Et Neste n’est pas le seul fournisseur. Il est même mis sous pression par la concurrence chinoise, qui propose des carburants durables moins chers. Une concurrence qui fait reculer les tarifs, sans toutefois rejoindre celui du kérosène.

“Ce qui préoccupe le plus les compagnies aériennes, ce sont les carburants synthétiques, dont l’incorporation sera obligatoire à partir de 2030”, pointe Camille Mutrelle. Leur surcoût, plus élevé que pour le biocarburant, les effraye.

“Le secteur pétrolier est aux abonnés absents”

L’experte de Transport&Environment convient, avec les compagnies aériennes, qu’il y a un souci pour les e-carburant. Qui va les produire ? “Le secteur pétrolier est aux abonnés absents, il porte une lourde responsabilité dans le manque d’investissements, ce sont surtout des start-up qui s’intéressent à ce marché en devenir, ainsi qu’Engie ou EDF”, poursuit Camille Mutrelle.

Pour produire à grande échelle, ces start-up ont besoin de contrats fermes à long terme. Mais les compagnies aériennes n’en signent guère. “Hormis IAG (British Airways), qui a signé des accords d’achat à long terme, et Norwegian.
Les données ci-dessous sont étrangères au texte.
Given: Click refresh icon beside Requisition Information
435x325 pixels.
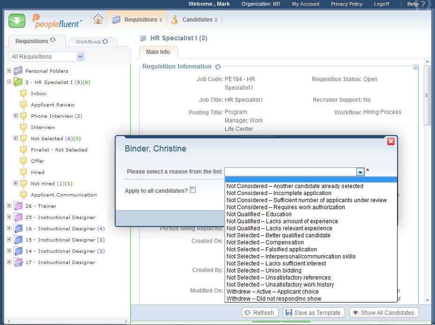Looking at the screenshot, I should (x=218, y=67).
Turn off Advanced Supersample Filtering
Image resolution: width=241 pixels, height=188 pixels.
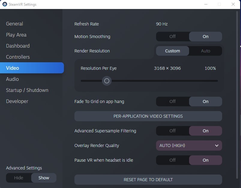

Aucune compagnie ne s’est vraiment engagée”, regrette l’aviation policy officer de T&E. Il est vrai que pour l’achat de carburant, les accords sont plutôt annuels. Les compagnies répugnent à signer des accords à long terme, à 10 ans. Avec un prix fixé, sans savoir si elles bénéficieront de la meilleure technologie.

La Commission européenne est consciente de ce problème d’œuf et de poule et cherche des solutions. Sinon, le secteur risque le même scénario que pour les voitures électriques et les batteries, les Chinois étant très actifs. “Ils ont de gros projets de production de carburants synthétiques dans le cartons”, confirme Camille Mutrelle.

Cela étant, même si des solutions étaient trouvées pour respecter les objectifs de la directive ReFuelEU, son impact resterait limité. La croissance attendue du trafic aérien, de 3,6% par an jusqu’en 2043, selon Airbus, devrait effacer les gains d’émissions qu’apporteraient les obligations d’incorporation de carburants durables, même avec l’achat d’avions dernier cri.

Pour obtenir une véritable réduction des émissions, il faudrait encore augmenter significativement la part des carburants durables, non pas la diminuer, et développer leur production. Les avions peuvent, en effet, voler avec 50% de carburant durable, sans doute davantage d’ici 10 ans…

Les deux catégories de carburants durables

Il y a deux catégories de carburants durables, ou SAF (sustainable aviation fuel), qui peuvent être dilués dans le kérosène des avions pour réduire le bilan carbone des vols.

Les bio-SAF. Ce sont les seuls carburants durables utilisables actuellement. Ils sont généralement produits à base d’huile de cuisson et de déchets d’animaux. La directive ReFuelEU exclut les SAF à base d’huile de palme.
Les e-SAF. Ce sont des carburants synthétiques. Ils sont produits à l’aide d’électricité renouvelable (éoliennes, photovoltaïque), utilisée dans des électrolyseurs qui produisent de l’hydrogène. Ce dernier est transformé en carburant liquide.

L’utilisation de ces carburants produit du CO2, comme le kérosène, mais leur bilan carbone est favorable si l’on tient compte du carbone capté dans le processus. Ainsi pour les bio-SAF, le carbone capté par les plantes à l’origine des huiles de cuisson donne une réduction jusqu’à 80% des émissions de CO2.